About the work
Between 1830 and 1832, in an attempt to counter negative press, Constable published a set of mezzotint engravings of 'English Landscapes', which were accompanied by explanatory texts and engraved by David Lucas. The volume stated that the subjects were ‘taken from real places; they are mostly rural, and are meant particularly to characterise the scenery of England.’ When the publication failed to be a success, Constable wrote to a friend: 'every gleam of sunshine is blighted to me in the art at least. Can it therefore be wondered at that I paint continual storms?'
About the artist
David Lucas was born in Northamptonshire; the son of a farmer. In 1820 he began an engraving apprenticeship with S. W. Reynolds, moving into Reynolds’ home in Bayswater. By 1829 he was working with John Constable on a series of 22 plates, known as ‘English Landscape’ (published 1830-32), which was produced under Constable’s intense scrutiny. A further six plates were published by F. G. Moon in 1838, after the artist’s death. Lucas also engraved six larger prints after Constable and several prints after works by other artists, including R. Smirke, D. Roberts and T. Girtin. His last project was to rework ‘English Landscape’ for its republication in 1855. Alcoholism plagued his last decades and he died in the Fulham union workhouse, aged 79.
Born at East Bergholt in Suffolk, John Constable was the son of a miller.

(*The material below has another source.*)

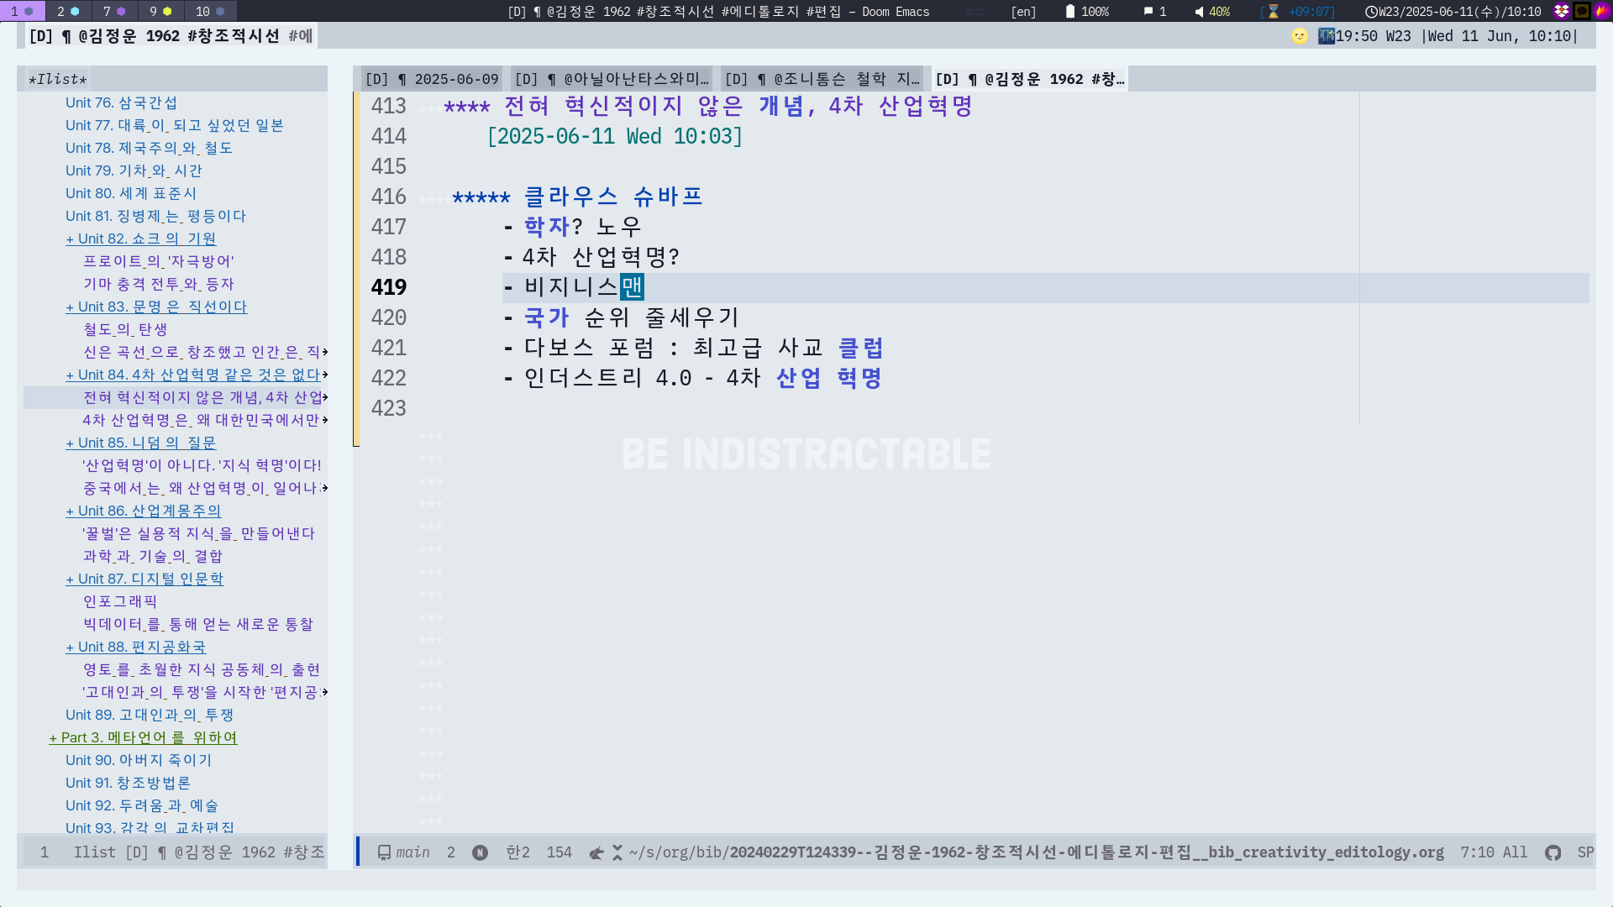
Task: Open Unit 76 삼국간섭 entry
Action: 121,102
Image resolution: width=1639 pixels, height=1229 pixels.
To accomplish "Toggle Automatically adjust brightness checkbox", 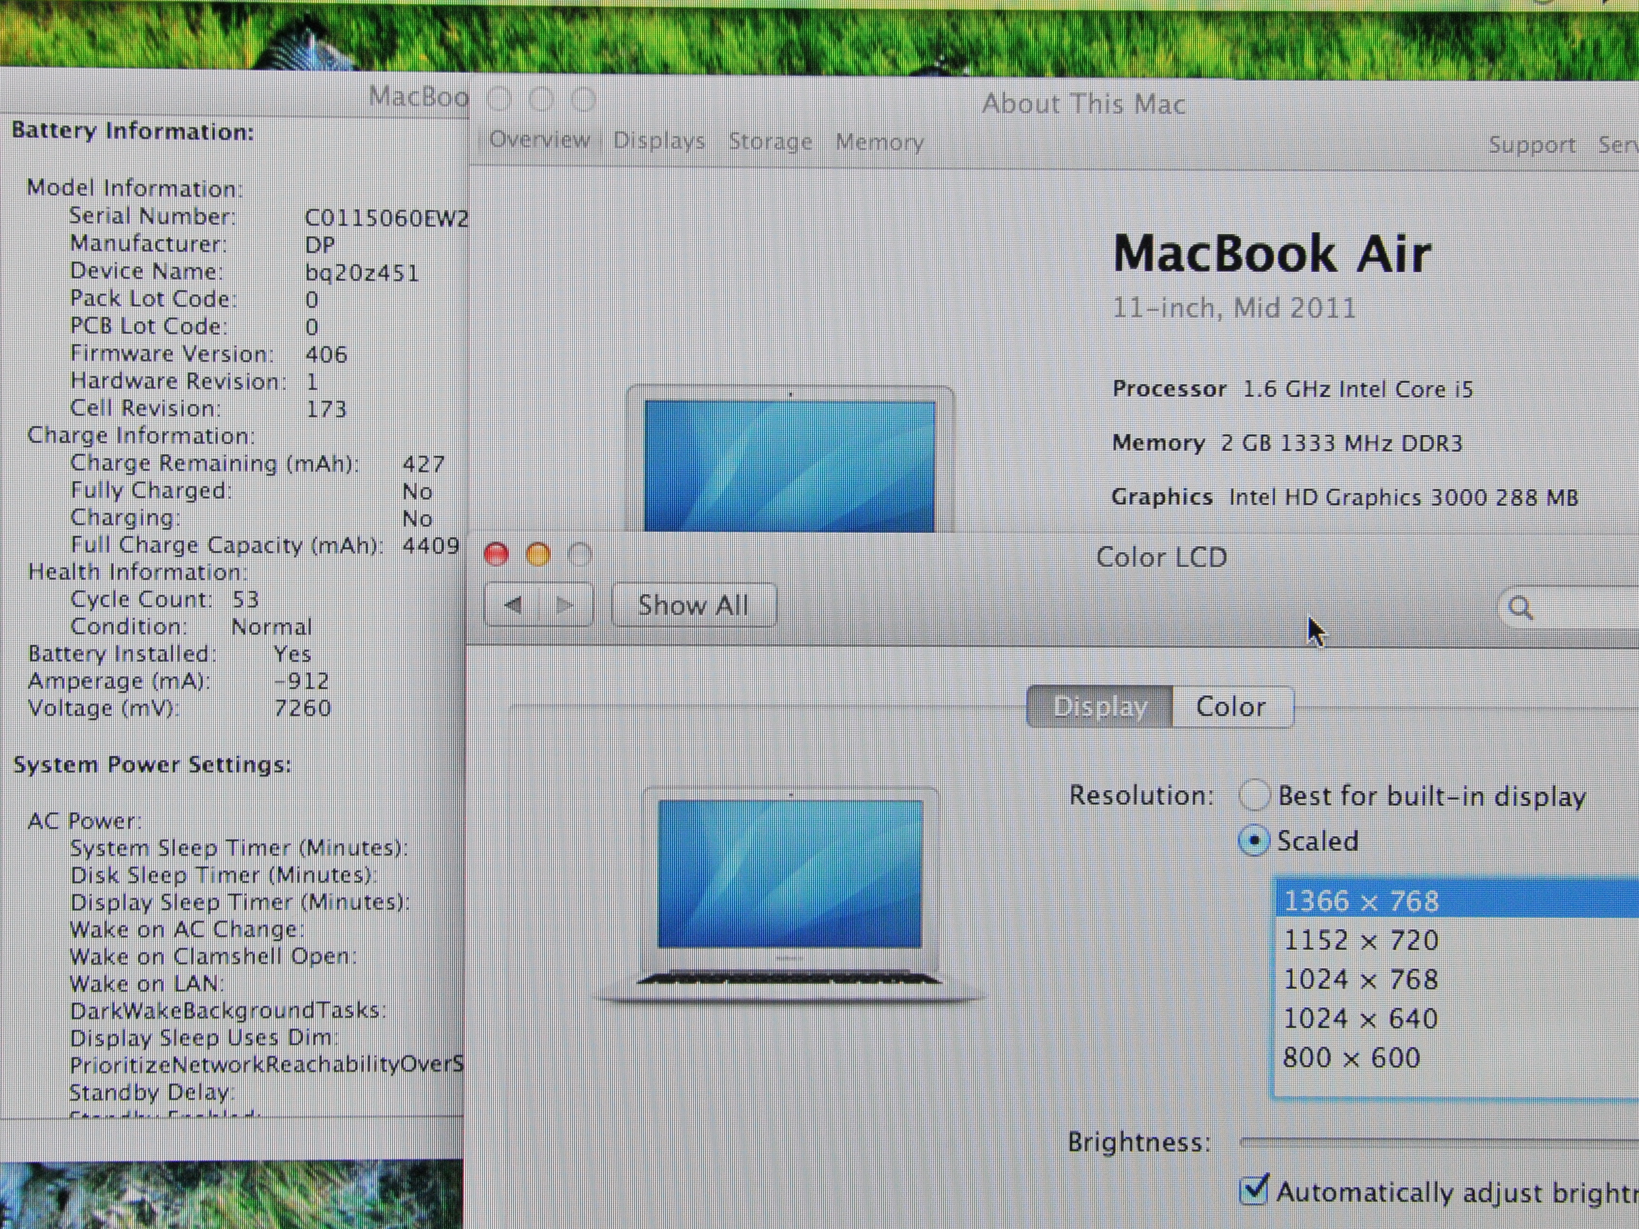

He claimed that the Suffolk countryside which surrounded him as a child ‘made him a painter’. In 1806, he visited the Lake District and in 1827 settled in Hampstead. Constable’s paintings ‘The Hay Wain’ and ‘View on the Stour’ were awarded the Gold Medal at the Paris Salon in 1824. The great success of these and other works exhibited in France had a significant effect on the development of the Barbizon School of landscape painters and works of the Romantic Movement. After Constable’s sudden death in 1837, a large collection of his work was bequeathed to the Victoria and Albert Museum by his daughter.